Allergy/Pulmonary rehabilitation, Istituti Clinici di Perfezionamento, Milan, Italy;
J Asthma Allergy. 2011;4:13-7. doi: 10.2147/JAA.S16632. Epub 2011 Feb 20.
Allergic rhinitis is a very common disease affecting about 20% of people. It may be treated by allergen avoidance when possible, by antiallergic drugs such as antihistamines and topical corticosteroids, and by allergen-specific immunotherapy. The latter is the only treatment able to act on the causes and not only on the symptoms of respiratory allergy and is able to maintain its efficacy even after stopping, provided an adequate duration of treatment of 3-5 years is ensured. Sublingual immunotherapy (SLIT) was introduced in the 1990s as a possible solution to the problem of adverse systemic reactions to subcutaneous immunotherapy and has been demonstrated by more than 50 trials and globally evaluated thus far by five meta-analyses as an effective and safe treatment for allergic rhinitis. Life-threatening reactions are extremely rare. However, it is important to note that clinical efficacy occurs only if SLIT meets its needs, ie, sufficiently high doses are regularly administered for at least 3 consecutive years. This is often overlooked in the current practice and may prevent the same success reported by trials from being achieved.

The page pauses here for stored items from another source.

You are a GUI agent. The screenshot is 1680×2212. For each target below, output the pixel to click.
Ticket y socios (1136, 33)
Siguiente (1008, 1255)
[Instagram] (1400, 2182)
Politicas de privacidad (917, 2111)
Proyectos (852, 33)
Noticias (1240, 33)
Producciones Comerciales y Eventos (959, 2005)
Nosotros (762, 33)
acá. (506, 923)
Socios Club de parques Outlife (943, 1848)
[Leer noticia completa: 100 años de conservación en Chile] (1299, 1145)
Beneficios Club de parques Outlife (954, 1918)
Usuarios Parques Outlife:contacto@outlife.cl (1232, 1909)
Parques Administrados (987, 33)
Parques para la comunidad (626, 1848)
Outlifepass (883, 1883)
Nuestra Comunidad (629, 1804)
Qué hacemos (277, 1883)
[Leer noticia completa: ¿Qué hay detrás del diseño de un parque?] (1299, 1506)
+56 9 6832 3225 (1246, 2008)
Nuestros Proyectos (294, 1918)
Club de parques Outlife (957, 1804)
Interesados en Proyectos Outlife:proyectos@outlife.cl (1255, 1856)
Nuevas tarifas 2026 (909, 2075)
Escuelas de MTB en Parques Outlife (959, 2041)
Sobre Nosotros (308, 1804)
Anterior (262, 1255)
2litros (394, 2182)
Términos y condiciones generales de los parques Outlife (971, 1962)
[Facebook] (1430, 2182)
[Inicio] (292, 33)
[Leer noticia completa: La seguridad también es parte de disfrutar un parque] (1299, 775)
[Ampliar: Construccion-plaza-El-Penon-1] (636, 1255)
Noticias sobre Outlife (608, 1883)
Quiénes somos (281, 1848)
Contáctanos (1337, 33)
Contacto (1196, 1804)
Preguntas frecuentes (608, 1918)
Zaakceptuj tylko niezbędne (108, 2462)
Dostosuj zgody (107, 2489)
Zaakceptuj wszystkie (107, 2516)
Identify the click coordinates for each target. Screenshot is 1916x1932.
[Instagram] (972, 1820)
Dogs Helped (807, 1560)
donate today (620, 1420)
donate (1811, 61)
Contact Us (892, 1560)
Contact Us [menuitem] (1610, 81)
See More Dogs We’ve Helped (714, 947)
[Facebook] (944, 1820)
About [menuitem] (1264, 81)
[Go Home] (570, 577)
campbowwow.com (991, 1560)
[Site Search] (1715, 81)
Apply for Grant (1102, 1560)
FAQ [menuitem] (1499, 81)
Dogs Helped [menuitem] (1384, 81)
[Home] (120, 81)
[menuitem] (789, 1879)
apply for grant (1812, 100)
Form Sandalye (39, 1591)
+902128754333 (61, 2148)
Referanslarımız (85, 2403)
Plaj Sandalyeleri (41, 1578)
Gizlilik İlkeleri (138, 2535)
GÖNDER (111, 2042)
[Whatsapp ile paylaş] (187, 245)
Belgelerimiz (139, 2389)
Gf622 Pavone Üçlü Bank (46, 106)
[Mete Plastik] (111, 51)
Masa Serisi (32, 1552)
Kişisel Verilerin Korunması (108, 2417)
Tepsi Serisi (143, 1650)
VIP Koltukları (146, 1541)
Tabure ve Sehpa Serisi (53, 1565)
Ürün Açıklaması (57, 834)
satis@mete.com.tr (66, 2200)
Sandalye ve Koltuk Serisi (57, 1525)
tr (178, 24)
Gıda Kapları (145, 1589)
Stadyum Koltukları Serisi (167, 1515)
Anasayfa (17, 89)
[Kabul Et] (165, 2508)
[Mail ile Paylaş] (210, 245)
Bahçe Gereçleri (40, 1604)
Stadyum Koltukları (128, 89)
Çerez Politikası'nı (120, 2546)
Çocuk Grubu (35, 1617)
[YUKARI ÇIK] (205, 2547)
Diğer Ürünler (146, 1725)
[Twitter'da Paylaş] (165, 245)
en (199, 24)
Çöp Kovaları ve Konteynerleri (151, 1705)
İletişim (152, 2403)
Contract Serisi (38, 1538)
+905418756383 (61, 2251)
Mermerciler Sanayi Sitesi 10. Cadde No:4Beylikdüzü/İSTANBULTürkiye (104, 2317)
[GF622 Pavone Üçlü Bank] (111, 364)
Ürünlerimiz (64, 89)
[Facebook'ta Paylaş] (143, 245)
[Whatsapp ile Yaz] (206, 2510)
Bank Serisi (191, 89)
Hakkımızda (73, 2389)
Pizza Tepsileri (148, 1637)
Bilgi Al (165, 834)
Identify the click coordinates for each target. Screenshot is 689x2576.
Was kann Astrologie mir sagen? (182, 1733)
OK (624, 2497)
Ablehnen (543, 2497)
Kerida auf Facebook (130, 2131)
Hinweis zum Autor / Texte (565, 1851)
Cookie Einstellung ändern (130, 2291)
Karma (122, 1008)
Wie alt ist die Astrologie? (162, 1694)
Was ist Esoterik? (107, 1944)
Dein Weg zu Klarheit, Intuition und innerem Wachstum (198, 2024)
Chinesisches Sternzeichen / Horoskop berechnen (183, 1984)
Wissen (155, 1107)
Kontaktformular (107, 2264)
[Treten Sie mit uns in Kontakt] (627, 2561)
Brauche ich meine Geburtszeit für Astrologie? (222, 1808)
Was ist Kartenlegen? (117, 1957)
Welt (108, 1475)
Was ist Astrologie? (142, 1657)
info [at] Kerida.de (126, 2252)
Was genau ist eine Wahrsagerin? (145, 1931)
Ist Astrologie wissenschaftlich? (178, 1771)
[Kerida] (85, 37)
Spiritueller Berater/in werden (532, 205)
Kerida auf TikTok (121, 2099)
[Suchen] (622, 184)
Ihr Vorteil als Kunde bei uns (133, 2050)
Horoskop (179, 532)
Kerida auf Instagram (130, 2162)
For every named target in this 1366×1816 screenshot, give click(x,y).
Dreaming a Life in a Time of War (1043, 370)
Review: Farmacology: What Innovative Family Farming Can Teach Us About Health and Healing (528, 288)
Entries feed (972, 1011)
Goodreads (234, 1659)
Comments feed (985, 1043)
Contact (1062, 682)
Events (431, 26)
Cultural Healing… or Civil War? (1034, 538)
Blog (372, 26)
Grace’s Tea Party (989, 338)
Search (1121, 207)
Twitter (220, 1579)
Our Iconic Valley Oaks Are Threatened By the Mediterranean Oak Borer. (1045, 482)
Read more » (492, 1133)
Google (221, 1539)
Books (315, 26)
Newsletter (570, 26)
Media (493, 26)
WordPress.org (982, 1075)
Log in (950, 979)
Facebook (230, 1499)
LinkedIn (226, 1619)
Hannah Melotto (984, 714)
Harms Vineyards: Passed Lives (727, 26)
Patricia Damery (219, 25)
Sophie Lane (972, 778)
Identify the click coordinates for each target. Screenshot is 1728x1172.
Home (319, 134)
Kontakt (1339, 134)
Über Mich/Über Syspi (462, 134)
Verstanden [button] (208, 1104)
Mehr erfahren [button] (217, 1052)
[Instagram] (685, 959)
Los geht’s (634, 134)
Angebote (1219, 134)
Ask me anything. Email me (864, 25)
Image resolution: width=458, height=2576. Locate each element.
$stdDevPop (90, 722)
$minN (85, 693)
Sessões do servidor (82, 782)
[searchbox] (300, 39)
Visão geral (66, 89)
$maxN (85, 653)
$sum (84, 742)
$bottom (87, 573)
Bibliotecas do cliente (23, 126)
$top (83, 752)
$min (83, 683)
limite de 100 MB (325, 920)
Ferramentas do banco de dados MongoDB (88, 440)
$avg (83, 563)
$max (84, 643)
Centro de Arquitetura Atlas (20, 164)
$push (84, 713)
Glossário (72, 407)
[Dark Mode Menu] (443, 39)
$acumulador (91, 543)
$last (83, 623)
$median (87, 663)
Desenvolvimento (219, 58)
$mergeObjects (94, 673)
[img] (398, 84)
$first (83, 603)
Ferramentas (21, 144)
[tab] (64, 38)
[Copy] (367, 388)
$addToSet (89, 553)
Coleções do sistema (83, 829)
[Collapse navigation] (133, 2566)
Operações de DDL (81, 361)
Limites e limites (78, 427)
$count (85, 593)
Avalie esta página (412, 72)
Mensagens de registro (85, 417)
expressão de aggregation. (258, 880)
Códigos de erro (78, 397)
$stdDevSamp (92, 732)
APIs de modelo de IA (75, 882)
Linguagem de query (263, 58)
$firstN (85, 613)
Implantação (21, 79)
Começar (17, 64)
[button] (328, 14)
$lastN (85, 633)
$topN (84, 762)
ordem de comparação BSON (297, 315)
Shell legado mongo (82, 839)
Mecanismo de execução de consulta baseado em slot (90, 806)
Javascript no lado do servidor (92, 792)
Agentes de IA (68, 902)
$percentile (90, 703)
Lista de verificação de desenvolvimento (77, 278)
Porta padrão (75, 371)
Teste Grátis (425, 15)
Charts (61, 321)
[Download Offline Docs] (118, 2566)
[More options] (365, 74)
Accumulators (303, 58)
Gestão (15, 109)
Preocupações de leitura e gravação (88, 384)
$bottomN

变应性鼻炎是一种非常常见的疾病,影响约 20%的人。当可能时,可通过过敏原回避、抗组胺药和局部皮质类固醇等抗过敏药物以及过敏原特异性免疫疗法来治疗。后者是唯一能够针对呼吸道过敏的病因而不仅是症状进行治疗的方法,并且能够在停药后保持其疗效,前提是确保 3-5 年的足够治疗时间。舌下免疫疗法 (SLIT) 于 20 世纪 90 年代作为皮下免疫疗法发生全身性不良反应的一个可能解决方案而引入,并通过 50 多项试验和迄今为止全球进行的五项荟萃分析证明,它是一种治疗变应性鼻炎的有效且安全的方法。危及生命的反应极为罕见。然而,需要注意的是,如果 SLIT 满足其需求,即定期给予足够高的剂量至少连续 3 年,那么才会出现临床疗效。在当前实践中,这一点经常被忽视,可能会阻止从试验中获得相同的成功。